Look after yourself, too

Sundowning hits at the hardest hour — the end of a long caregiving day — and doing it night after night wears anyone down. The NIA is clear that taking care of yourself is one of the most important things you can do as a caregiver. If the evenings are grinding you down, our caregiver burnout self-check is a quick, honest way to see where you stand, and if the level of confusion and agitation is escalating, our memory-care assessmentcan help you weigh whether more support is needed. Sometimes late-day agitation travels with other changes — suspicion, or accusations of stealing— and seeing them as one pattern, rather than separate battles, makes the whole thing more manageable.

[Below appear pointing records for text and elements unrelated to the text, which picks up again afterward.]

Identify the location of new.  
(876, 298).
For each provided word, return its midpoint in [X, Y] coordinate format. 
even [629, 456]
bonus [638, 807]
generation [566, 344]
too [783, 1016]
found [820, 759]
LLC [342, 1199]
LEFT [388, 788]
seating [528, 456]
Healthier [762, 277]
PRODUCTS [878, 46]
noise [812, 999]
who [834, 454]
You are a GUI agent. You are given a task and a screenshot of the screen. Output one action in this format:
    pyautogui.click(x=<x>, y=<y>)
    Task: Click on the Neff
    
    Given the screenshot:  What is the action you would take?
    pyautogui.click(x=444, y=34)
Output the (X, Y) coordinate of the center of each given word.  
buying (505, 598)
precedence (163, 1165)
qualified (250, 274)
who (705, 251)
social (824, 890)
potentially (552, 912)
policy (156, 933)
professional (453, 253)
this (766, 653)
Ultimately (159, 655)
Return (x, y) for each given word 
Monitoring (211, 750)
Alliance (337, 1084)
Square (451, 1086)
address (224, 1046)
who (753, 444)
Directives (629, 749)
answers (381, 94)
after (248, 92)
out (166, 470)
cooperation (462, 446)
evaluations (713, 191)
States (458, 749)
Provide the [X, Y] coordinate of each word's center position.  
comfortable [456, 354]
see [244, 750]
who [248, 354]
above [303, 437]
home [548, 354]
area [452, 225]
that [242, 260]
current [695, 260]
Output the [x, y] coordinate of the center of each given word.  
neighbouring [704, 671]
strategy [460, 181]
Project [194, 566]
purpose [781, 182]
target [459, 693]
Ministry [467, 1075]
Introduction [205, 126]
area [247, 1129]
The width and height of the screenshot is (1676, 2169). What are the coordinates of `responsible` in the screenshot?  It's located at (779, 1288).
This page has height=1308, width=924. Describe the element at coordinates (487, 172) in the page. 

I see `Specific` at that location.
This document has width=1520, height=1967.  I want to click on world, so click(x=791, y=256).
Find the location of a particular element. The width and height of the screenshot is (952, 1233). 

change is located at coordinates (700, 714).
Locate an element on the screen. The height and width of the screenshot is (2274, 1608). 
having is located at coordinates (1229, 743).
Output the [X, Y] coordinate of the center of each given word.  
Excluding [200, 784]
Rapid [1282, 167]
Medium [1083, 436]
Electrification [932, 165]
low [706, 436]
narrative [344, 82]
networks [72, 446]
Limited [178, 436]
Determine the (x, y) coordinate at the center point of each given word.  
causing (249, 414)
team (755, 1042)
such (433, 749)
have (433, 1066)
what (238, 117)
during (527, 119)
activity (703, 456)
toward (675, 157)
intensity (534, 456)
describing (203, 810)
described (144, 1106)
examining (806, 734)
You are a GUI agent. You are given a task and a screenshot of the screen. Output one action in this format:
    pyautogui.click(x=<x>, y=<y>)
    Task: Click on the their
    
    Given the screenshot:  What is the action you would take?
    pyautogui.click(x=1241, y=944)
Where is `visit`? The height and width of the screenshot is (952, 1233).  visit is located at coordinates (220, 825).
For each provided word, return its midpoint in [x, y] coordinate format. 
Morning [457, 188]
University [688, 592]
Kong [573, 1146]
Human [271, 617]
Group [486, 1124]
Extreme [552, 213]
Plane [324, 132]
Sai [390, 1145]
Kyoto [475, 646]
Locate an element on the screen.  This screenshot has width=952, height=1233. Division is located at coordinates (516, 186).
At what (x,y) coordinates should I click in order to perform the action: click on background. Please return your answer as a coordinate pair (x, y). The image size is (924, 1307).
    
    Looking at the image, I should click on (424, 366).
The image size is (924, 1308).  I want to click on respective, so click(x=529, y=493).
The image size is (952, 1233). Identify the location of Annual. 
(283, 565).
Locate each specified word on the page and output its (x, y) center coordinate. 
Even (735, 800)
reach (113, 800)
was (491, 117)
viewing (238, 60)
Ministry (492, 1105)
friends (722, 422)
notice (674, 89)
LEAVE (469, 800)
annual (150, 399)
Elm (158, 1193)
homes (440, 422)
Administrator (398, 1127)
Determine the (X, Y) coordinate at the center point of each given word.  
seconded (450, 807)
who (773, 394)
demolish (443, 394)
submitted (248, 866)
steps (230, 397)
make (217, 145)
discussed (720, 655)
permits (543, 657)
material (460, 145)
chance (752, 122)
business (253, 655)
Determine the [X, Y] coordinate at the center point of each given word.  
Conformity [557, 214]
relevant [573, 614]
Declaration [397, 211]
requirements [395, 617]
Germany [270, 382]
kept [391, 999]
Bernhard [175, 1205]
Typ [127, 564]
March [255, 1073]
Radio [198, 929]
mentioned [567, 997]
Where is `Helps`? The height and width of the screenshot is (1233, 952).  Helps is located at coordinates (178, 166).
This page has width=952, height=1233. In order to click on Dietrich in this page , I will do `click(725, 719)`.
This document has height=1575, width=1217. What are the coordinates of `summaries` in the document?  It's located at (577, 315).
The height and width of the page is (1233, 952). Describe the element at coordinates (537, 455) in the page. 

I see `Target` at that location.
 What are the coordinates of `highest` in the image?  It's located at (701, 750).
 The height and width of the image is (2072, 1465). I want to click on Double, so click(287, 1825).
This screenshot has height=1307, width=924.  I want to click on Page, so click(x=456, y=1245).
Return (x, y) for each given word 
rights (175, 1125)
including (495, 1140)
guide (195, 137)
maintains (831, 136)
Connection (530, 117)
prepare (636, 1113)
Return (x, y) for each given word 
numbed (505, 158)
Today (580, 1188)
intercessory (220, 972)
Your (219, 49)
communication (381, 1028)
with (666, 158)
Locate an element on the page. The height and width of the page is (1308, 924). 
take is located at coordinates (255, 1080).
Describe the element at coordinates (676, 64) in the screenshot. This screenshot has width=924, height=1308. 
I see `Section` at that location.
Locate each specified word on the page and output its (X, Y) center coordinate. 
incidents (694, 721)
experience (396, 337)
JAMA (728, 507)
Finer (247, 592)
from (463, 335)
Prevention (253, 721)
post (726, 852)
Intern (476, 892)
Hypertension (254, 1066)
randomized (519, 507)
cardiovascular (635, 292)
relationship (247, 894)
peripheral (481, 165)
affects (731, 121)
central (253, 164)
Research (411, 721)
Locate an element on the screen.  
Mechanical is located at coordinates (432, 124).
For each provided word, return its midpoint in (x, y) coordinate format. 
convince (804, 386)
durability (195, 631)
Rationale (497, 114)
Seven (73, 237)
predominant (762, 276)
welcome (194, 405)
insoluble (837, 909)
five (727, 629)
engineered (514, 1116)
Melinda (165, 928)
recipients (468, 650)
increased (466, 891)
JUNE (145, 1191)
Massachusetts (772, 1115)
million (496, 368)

One practical thing that helps: when the day's routine, the medication log, and a note on what settled last night's agitation all live in one shared place, whoever's on duty — a spouse, a sibling, a weekend aide — can keep the evenings consistent instead of starting from scratch each time. That shared, always-current picture is exactly what Carelo is built to hold, so the hardest hour of the day is carried by the whole circle, not one exhausted person.

Frequently asked questions

What is sundowning in dementia?
Sundowning is a pattern of increased confusion, restlessness, anxiety, or agitation that builds in the late afternoon and evening in people with dementia. The Alzheimer's Association describes it as increased confusion from dusk through the night. It isn't a separate disease — it's a cluster of behaviors tied to the time of day, and it usually eases again by morning.
What causes sundowning?
The exact cause isn't fully understood, but it's tied to the way dementia disrupts the body's internal clock, plus end-of-day tiredness, hunger or a full bladder, low light and confusing shadows, an overstimulating evening, and even sensing a caregiver's stress. Because the day-night rhythm is off, the late-day hours become the hardest.
How do you calm someone who is sundowning?
Most of the work happens across the day: keep a steady schedule, get morning and daytime light, limit late naps and afternoon caffeine, then make the evening calm and well-lit — enough light to erase confusing shadows, low noise, and no stimulating TV. When agitation flares, the National Institute on Aging advises staying patient, not arguing, reassuring, and redirecting to something soothing like music or a short walk.
How common is sundowning, and when should I see a doctor?
Estimates vary widely — from a few percent to over half of people with dementia depending on how it's defined, with several studies landing near one in five. See a doctor if sundowning is sudden or severe, since pain, a urinary tract infection, sleep apnea, restless legs, or a medication side effect can all worsen it — and the doctor can review medication timing too.

Carelo's guides are general information, not medical, legal, or financial advice — always consult a qualified professional about your situation.